**What needs to be done**
Starting at the line that contains "The height and" and ending at the line that contains "Open the Priority info tooltip icon", the lines below are to be given again exactly, with nothing added.

**Data for this task**
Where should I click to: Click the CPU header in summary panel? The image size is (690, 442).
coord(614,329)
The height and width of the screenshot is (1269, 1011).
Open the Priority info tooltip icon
* * *
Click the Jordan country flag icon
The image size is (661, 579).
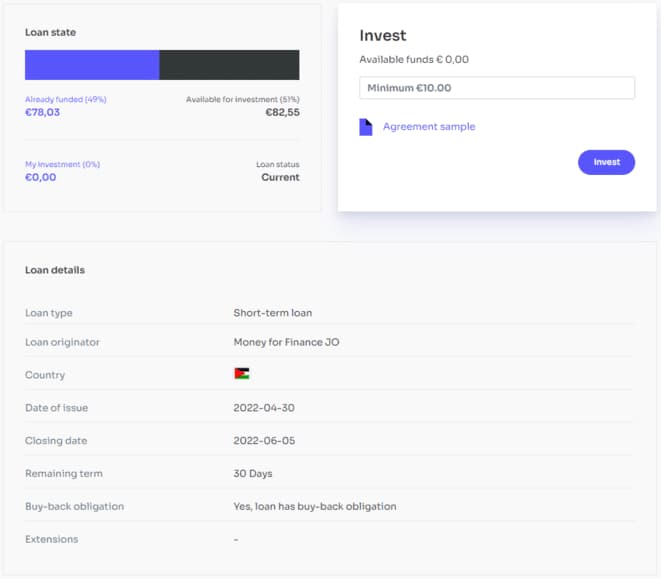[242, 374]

**Written reply**
The height and width of the screenshot is (1269, 1011).
Open the Priority info tooltip icon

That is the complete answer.